Era una mañana muy fría, las nubes grises estaban a punto de oscurecer el día que recién empezaba y el viento gélido congelaba los huesos a cualquier ser por más abrigado que se encontrara.
Desde la noche anterior conversaba con Lucero, acerca del reportaje que teníamos que hacer para una revista; pero este no era un reportaje cualquiera, acabábamos de terminar la carrera de periodismo después de cinco largos años y se nos presentó la oportunidad de trabajar en un medio juvenil y de corte sociocultural que estaba a punto de salir a la venta en todo Lima.
Llegó la hora pactada, ocho de la mañana en punto estábamos en las afueras del penal San Pedro en el poblado distrito de San Juan de Lurigancho. Nos quedamos sorprendidas de la inmensa cola que formaban mujeres jóvenes, adultas y ancianas, algunas de ellas con niños de la mano y otras en su regazo, y alrededor de todas se encontraban vendedores de todo tipo: de comida, útiles de aseo, ropa e infinidad de cosas más.
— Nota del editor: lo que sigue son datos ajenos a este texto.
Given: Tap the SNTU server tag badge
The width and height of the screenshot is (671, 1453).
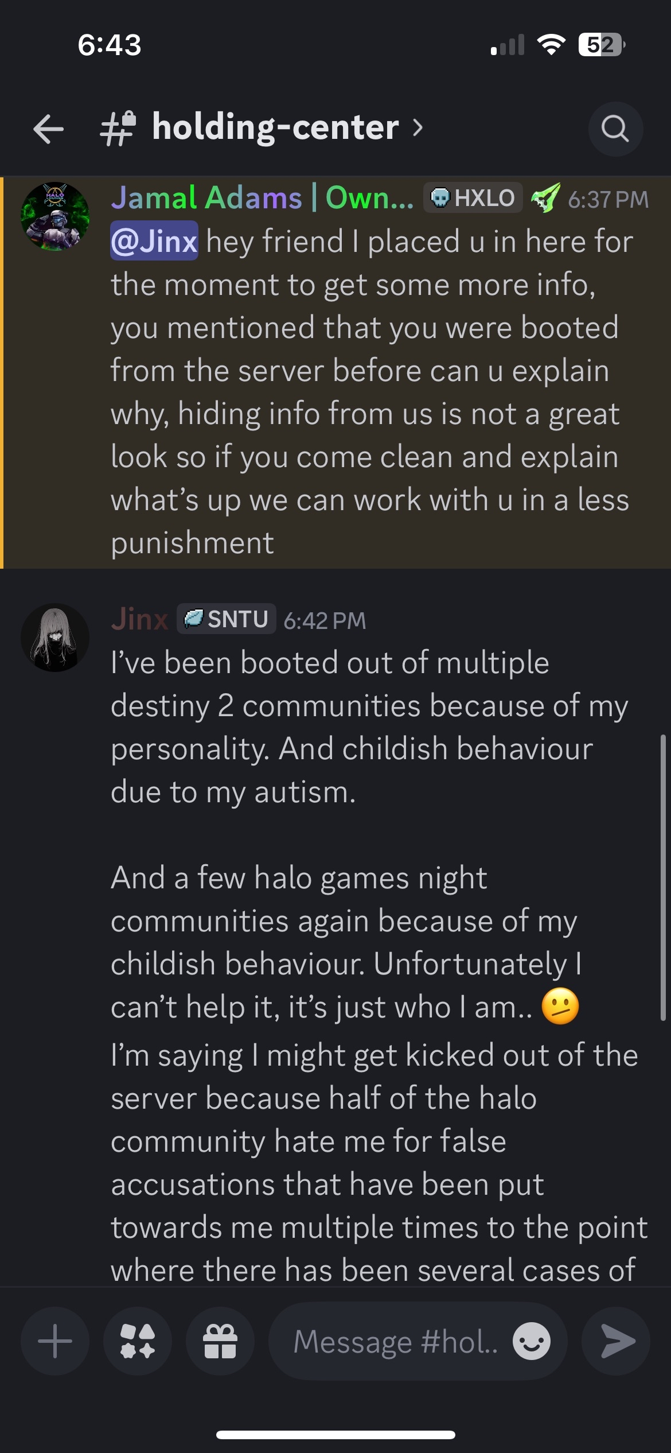Looking at the screenshot, I should tap(226, 619).

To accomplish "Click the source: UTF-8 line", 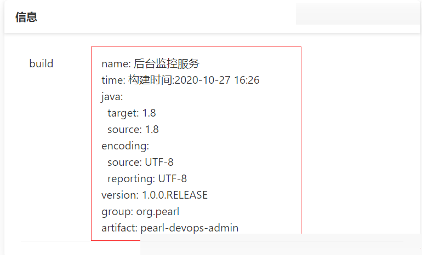I will (140, 163).
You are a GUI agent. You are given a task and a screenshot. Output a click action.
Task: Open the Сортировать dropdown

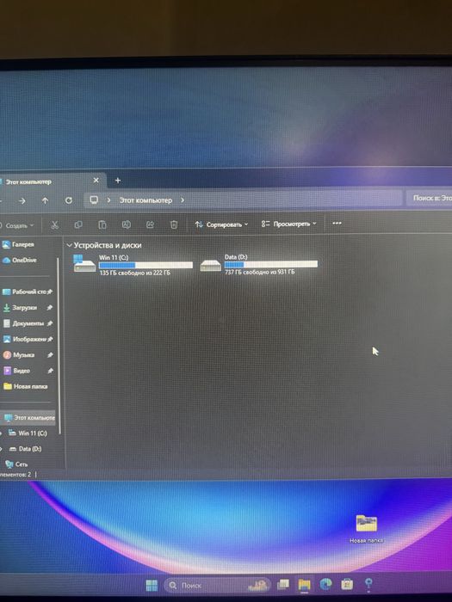coord(221,224)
Para entrar al centro penitenciario teníamos que cumplir con ciertas normas, solo se ingresaba con falda larga de cualquier color excepto el negro, sandalias o zapatos sin tacos, ni pasadores; además no podías llevar contigo celulares, lentes, tampoco mucho dinero y también de prohibía el ingreso de algunas frutas y comidas enlatadas.
Nos alquilamos las faldas en una de las casas de enfrente y compramos algunos alimentos y bebidas que entregaríamos a Juan un preso de 25 años que se encontraba recluido por robo agravado, delito del cual aseguraba ser inocente y víctima de calumnia por parte de una familia que tenía ciertas diferencias por razones absurdas; haberse enamorado de una de las hijas del clan.
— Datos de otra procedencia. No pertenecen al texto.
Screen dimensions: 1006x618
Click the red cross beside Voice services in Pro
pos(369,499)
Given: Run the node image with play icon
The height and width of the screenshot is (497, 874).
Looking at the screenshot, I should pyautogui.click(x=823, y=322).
Luego de hacer nuestra respectiva cola de espera, pasar por diversas secciones de control, además de ser tocadas por mujeres policías que nos revisaban de no llevar nada prohibido hacia al interior; hecho que nos causó un poco de molestia, pero que formaba parte de las reglas y marcarnos los brazos con sellos que los dejaron manchados de tinta negra y azul.
Al fin nos encontrábamos ahí, el lugar que teníamos curiosidad de saber cómo era en realidad, pero que a la vez nos causaba un poco de miedo, más aún viendo aquellos rostros marcados de cortes de todo tamaño y cuerpos tatuados de imágenes de objetos, personajes o nombres. Sentíamos que nos observaban como si fuéramos presa para comer, aunque algunos hombres nos miraban como pidiéndonos compasión y ayuda.
Juan nos esperaba en la entrada de su pabellón, tenía la mirada llena de esperanza y alegría, ya que nuestro objetivo era dar a conocer su caso y tratar de buscar una solución a su encierro injusto, nos condujo por una serie de pasajes en los que alrededor habían presos pidiendo limosna, otros vendiendo caramelos y algunos queriendo leerte la palabra de Dios.
Fue gran experiencia para nosotras; ingresar al penal fue conocer otro mundo quizá más cruel del que nos encontramos tu y yo, otra realidad en la que si se aprecia la vida, la familia y sobre todo la libertad.